Now before finding the exact count let’s understand briefly what a diagonal is.
In geometry a diagonal is a line segment joining two vertices of a polygon or polyhedron when those vertices are not on the same edge. Informally any sloping line is called diagonal.
Diagonals are formed by two points having condition that they do not form a side of the polygon.
So diagonals can be counted by selecting two points from 14 points which can be done in ${}^{14}{{C}_{2}}$ ways as ${}^{n}{{C}_{r}}$ represents the number of ways of choosing r items from n given items.
Also ${}^{n}{{C}_{r}}$ represents $\dfrac{n!}{\left( n-r \right)!\times r!}$.
So, ${}^{14}{{C}_{2}}$ is equal to $\dfrac{14!}{\left( 14-2 \right)!\times 2!}$ or $\dfrac{14\times 13}{2}$ which is equal to 91.
Out of these 91 possible lines connecting 14 points on a plane, no three points are collinear which means that we have to subtract 14 lines which represent sides of polynomials.
So, the number of diagonals are 91 – 14 or 77.

So, the correct answer is “Option d”.

Note: The formula we used in the question is ${}^{n}{{C}_{2}}-n$ where n represents the number of sides of a polygon.
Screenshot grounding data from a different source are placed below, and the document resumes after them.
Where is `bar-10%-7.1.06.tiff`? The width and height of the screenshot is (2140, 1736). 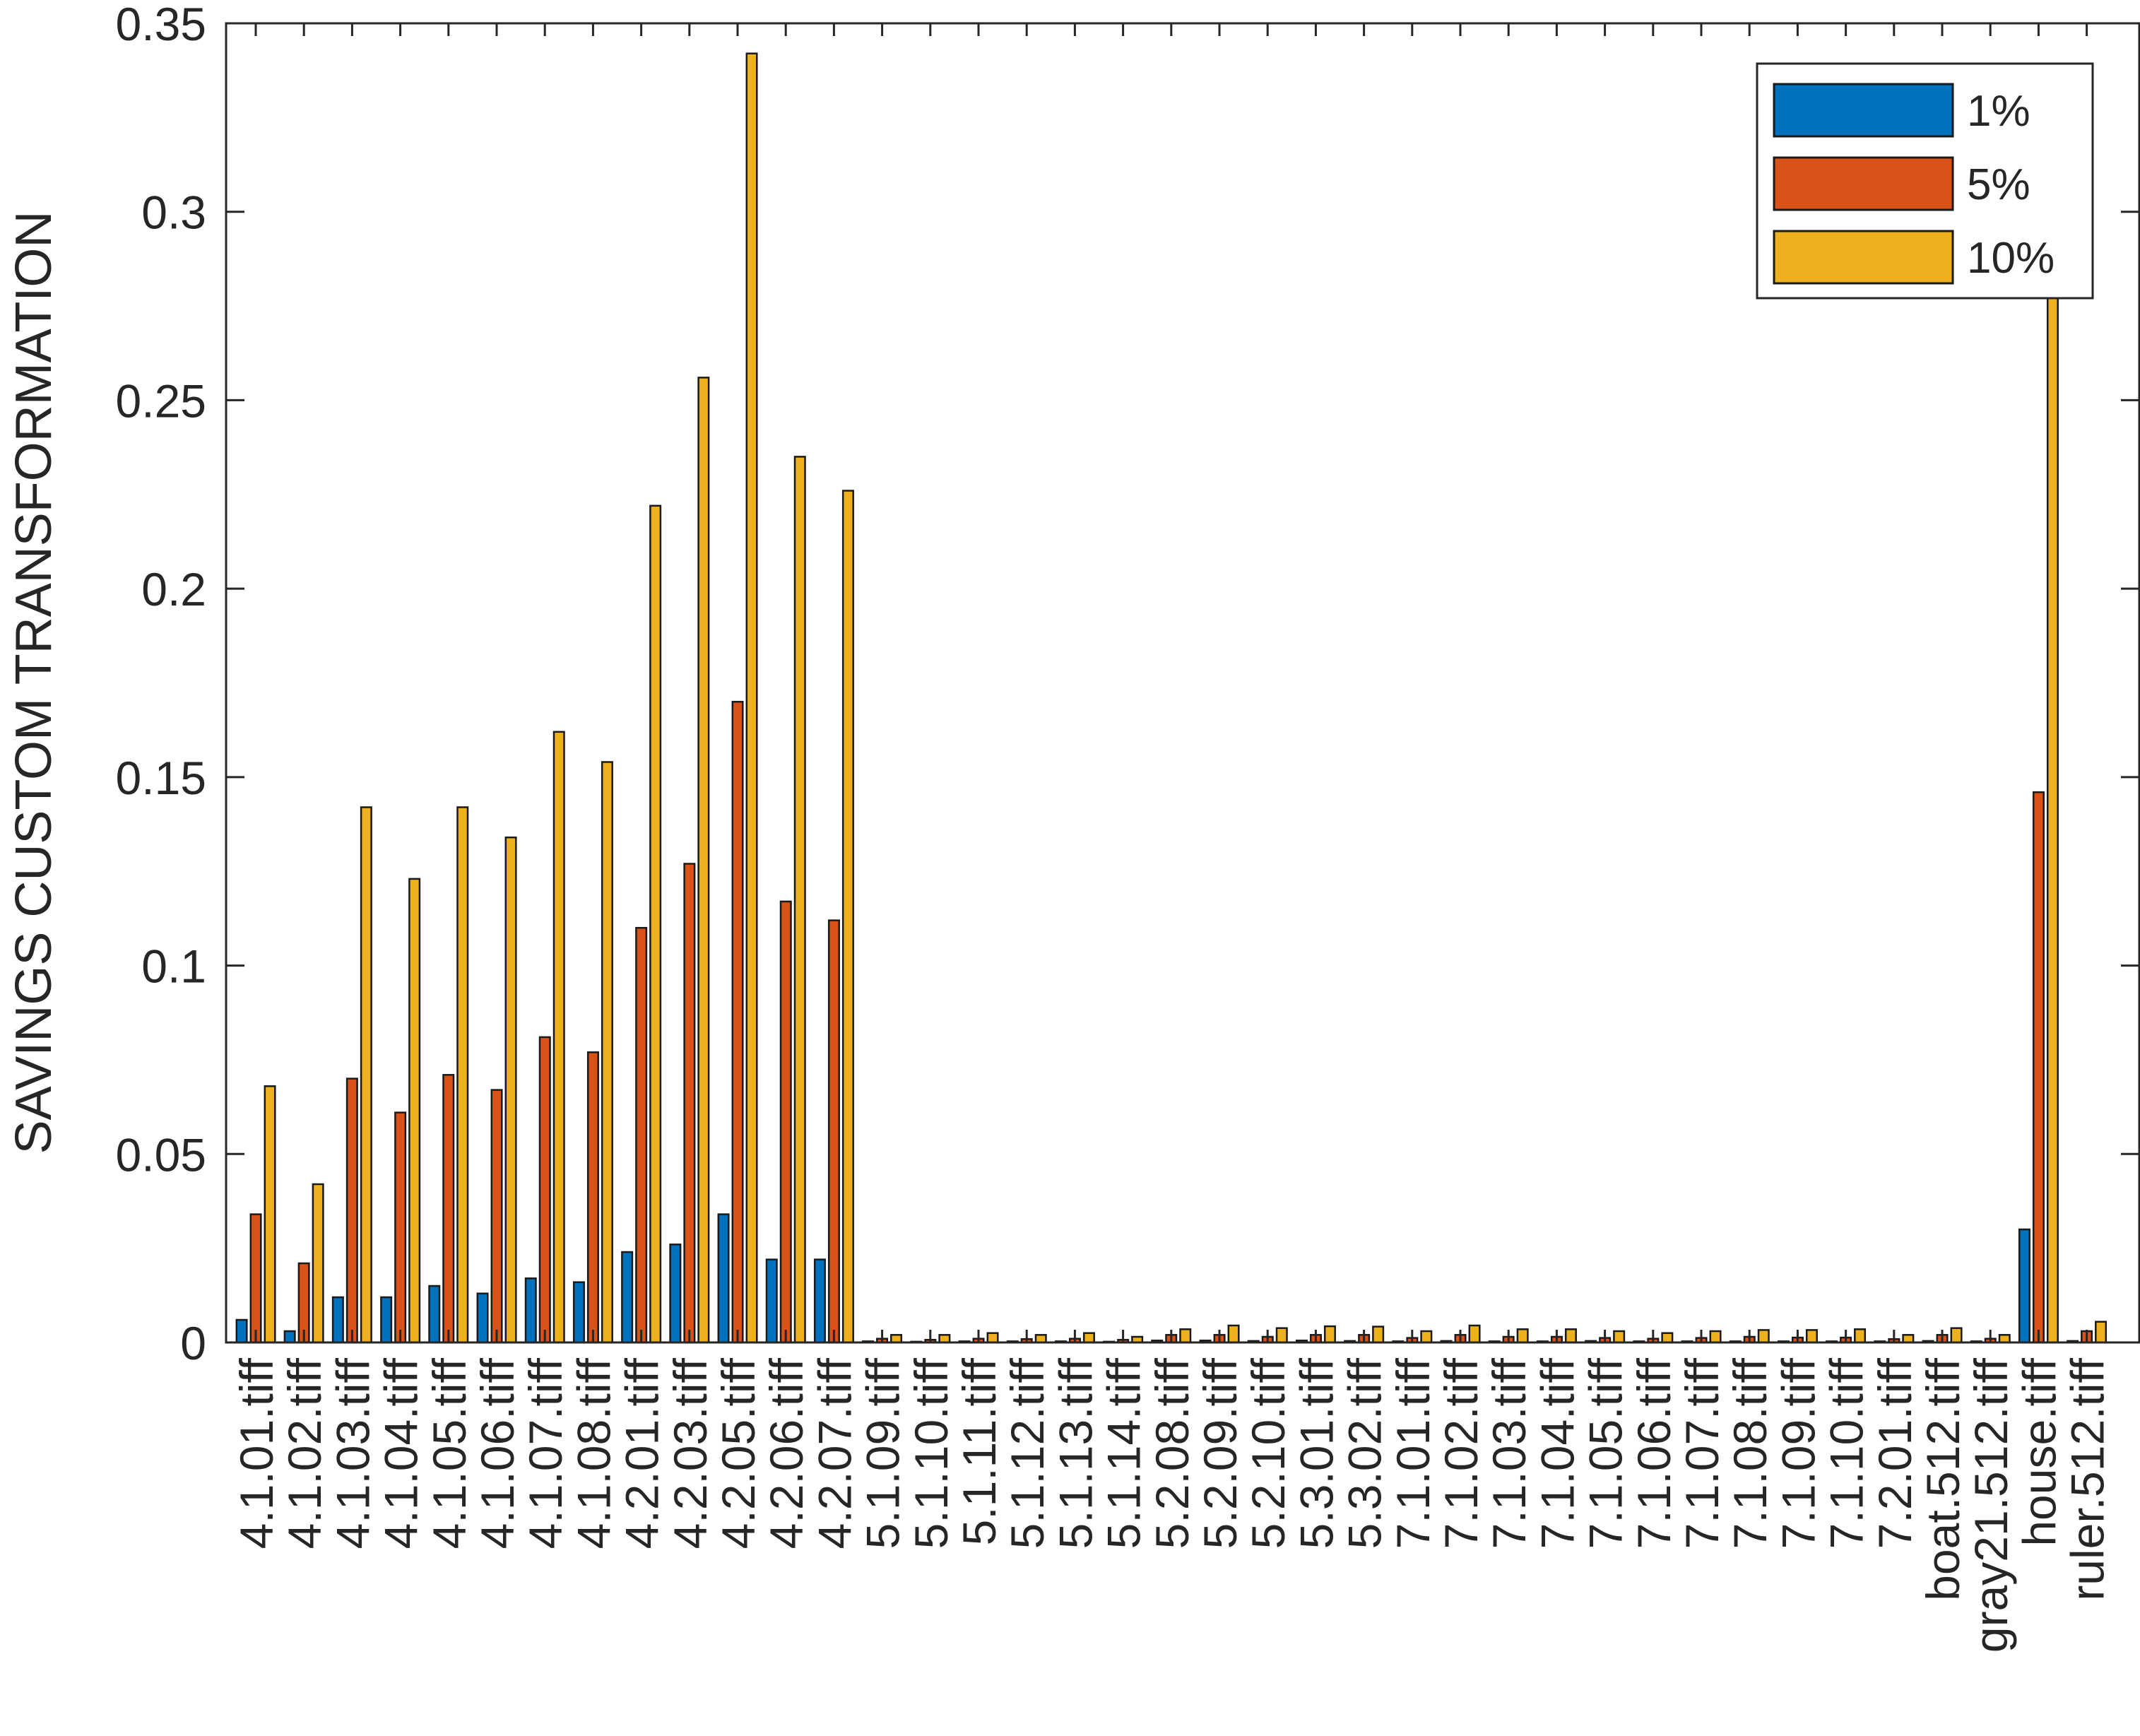 bar-10%-7.1.06.tiff is located at coordinates (1668, 1338).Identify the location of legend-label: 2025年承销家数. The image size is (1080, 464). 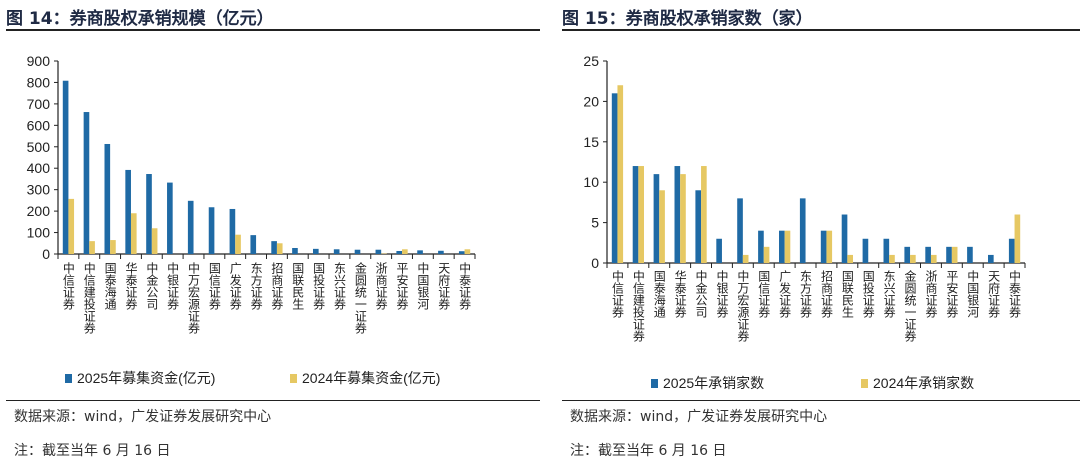
(714, 383).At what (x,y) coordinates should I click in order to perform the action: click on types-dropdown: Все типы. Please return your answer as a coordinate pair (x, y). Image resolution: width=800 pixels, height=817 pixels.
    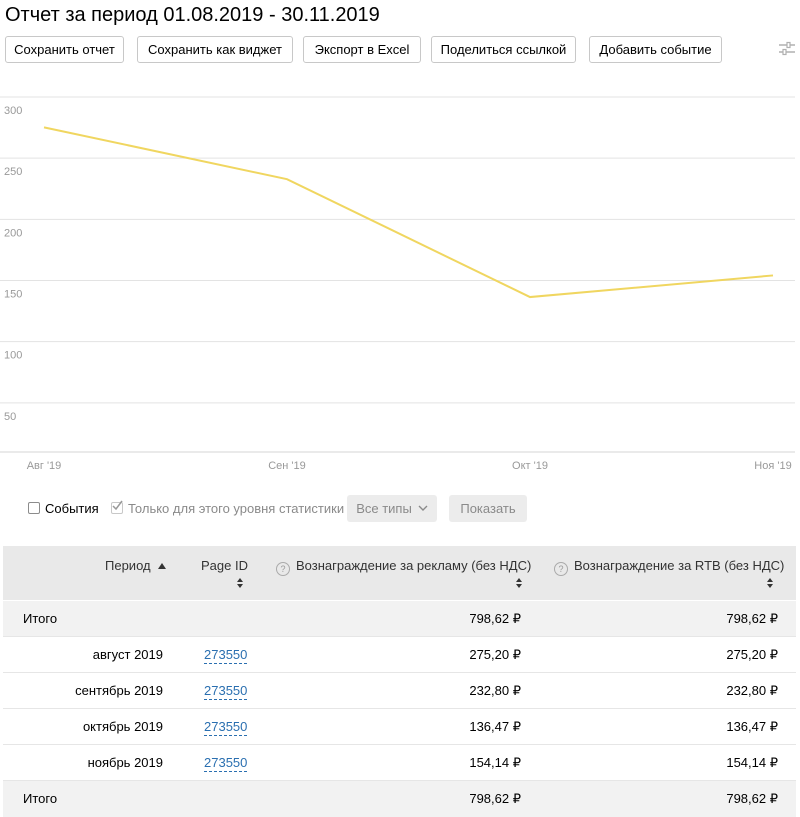
    Looking at the image, I should click on (392, 508).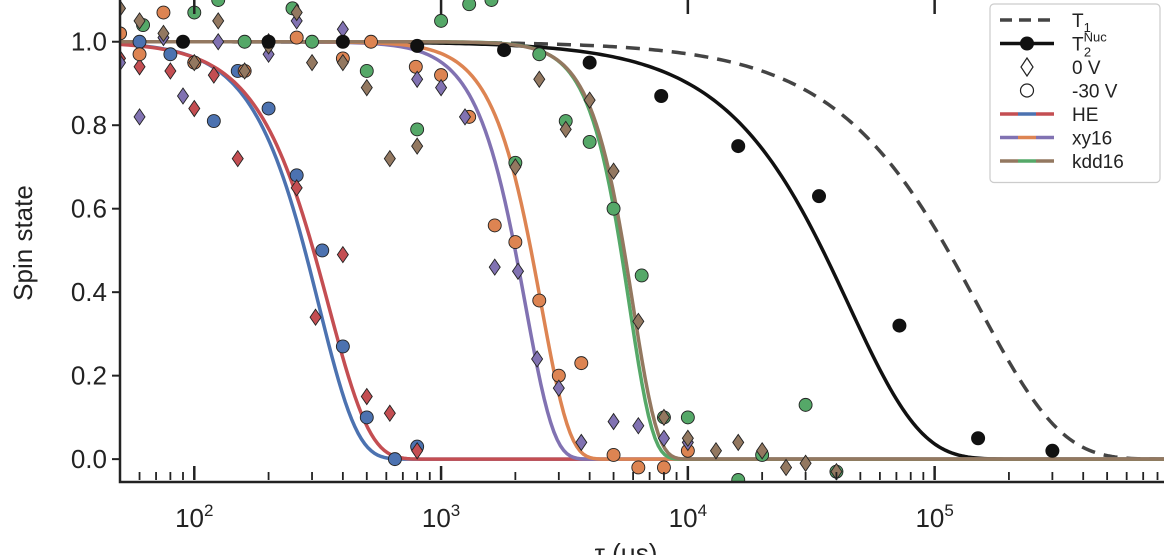 The height and width of the screenshot is (555, 1164). I want to click on legend-entry-2: 0 V, so click(1060, 68).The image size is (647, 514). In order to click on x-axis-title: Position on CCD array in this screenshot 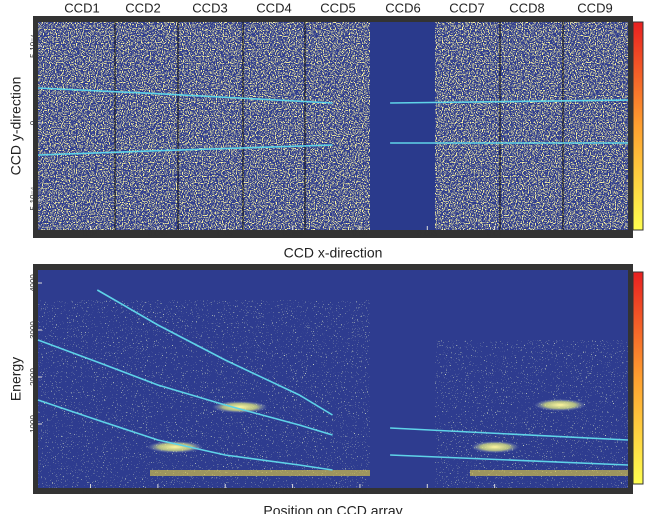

We know the value of ${}^{n}{{C}_{2}}$ is $\dfrac{n\left( n-1 \right)}{2}$, then we can write ${}^{n}{{C}_{2}}-n$ as $\dfrac{n\left( n-1 \right)}{2}-n$ which can also be written as $\dfrac{{{n}^{2}}-n-2n}{2}$ or $\dfrac{{{n}^{2}}-3n}{2}$ or $\dfrac{n\left( n-3 \right)}{2}$. Thus one can also use the formula $\dfrac{n\left( n-3 \right)}{2}$ to get the answer.